On-Life Brands are able to improve the way we live and work through singular experiences that become vital in our lifestyles. Brands can no longer simply be a product or service that is offered in a store. Singular experiences and frequent interactions are fundamental factors in a brand’s success. On-Life Brands transform people’s daily lives for the better.
The great paradox of our consumer culture
Majority of people expect brands to contribute significantly to the quality of their lives and well-being, but if majority of brands go away today, nobody would care. Did you know that 92 percent of brands wouldn’t be missed if they disappeared?. If we ask people which brands they have a regular relationship with, and then we ask them to indicate only those that they would miss if they disappeared tomorrow, we realize that only around 8 percent of brands are perceived as making a meaningful difference in people’s lives.
But, on the other hand, people do not expect to live in a utopia either. They just want brands that help them to improve their personal and collective well-being in tangible dimensions such as better connectivity with friends and family, saving time and money spent on mundane activities or making their lifestyle healthier. So why is the relationship between people and brands so fragile in most cases?
Electrocardiograms of brands
Robin Dunbar, the British anthropologist, discovered that there is a limit to the number of people with whom we can maintain meaningful social connections. Dunbar maintains that in societies across the world, that limit is 150. Anything above this number, and relationships stop being meaningful or authentic.

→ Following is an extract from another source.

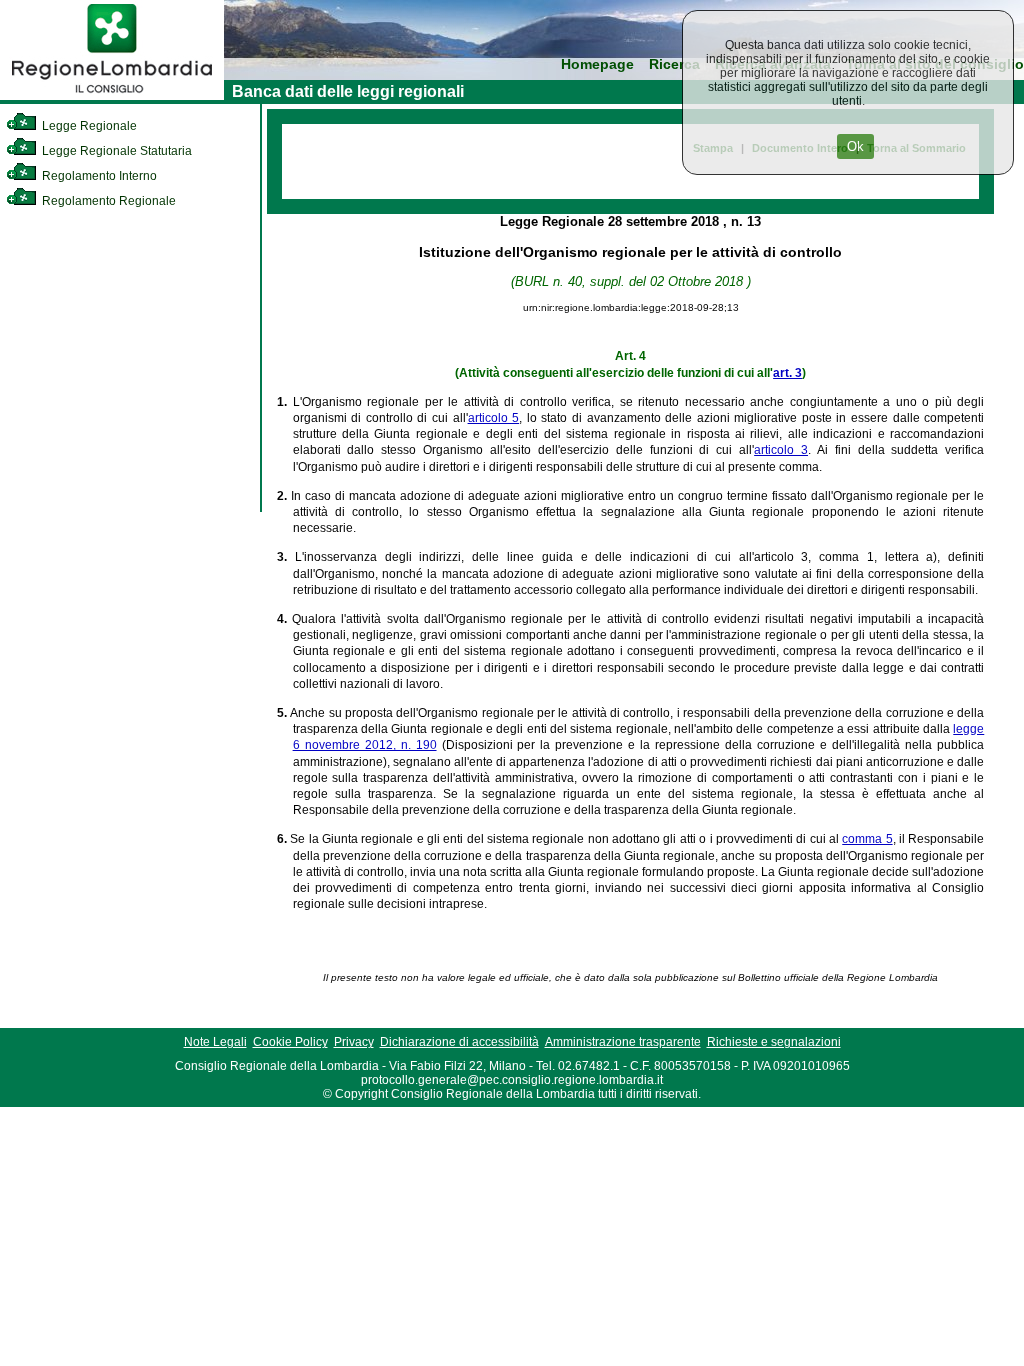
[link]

We can find this same pattern in the relationships between people and brands, since, for example, while the time that people spend on mobile apps increases significantly year after year, the average number of apps they engage with remain static at around 25. Therefore, if we accept that there is a Dunbar-style pattern between people and brands, we can create a map to segment those relationships into four quadrants based on their ‘electrocardiogram’; i.e. love intensity and frequency of interactions.
Although the map is individual to each person as a consumer, On-Life Brands are more likely to inhabit the magic quadrant: brands that I love and engage with often. By contrast, many brands suffer the consequences of being trapped in Death Valley: brands that I don’t love and I don’t often engage with.
Being trapped in the valley is basically the result of few interactions, little excitement and moments of pain throughout the experiential journey. If we analyze the relationship we have with our power utility, our insurance broker, our telecom company, or even with our bank, the diagnosis is very likely to present these symptoms. We usually have a relatively boring relationship with the brands that support our day to day life. Most of the time we check in on each other on a monthly basis: the brand sends us the bill, we pay it. The rest of the time our relationship is a deep desert valley. Many brands are almost like a roommate I kind of get along with: not really an exciting love story to tell.
The On-Life Brand model
The digitalization of everything is also transforming branding, so I guess it would not surprise anyone that the On-Life Brands ranking is headed by Value Hackers such as Apple, Amazon, Facebook, Google, Instagram, Netflix, Spotify, Uber, WeChat, WhatsApp or YouTube, along with other more conventional brands that people include within their favourites in the categories of grocery, retail, fashion, drinks, newspapers or banks.
How can the brands trapped in the valley escape from it and move towards the magic square? How could they be in the exclusive ranking of On-Life Brands that people would miss if they disappeared? How do On-Life Brands make us engage with their products and services out of sheer habit? Why are On-Life Brands an essential part of our lifestyle and daily behaviors?
Achieving the ‘On-Life’ quadrant of love and frequency is not a marketing game. On-Life Brands are not built by spending millions on advertising, but by investing in the most singular customer experience possible. Customer experience means just that. It’s the experience a customer has along the journey of interacting with the brand.
What makes this so important is that in the digital era, it’s also about the experience that people have and now share online. Over time, shared experiences build upon one another, forming a collective ensemble of people’s sentiment toward a brand and its experience. That is the real key: experience is the brand. The best experience always wins, no matter what context and sector.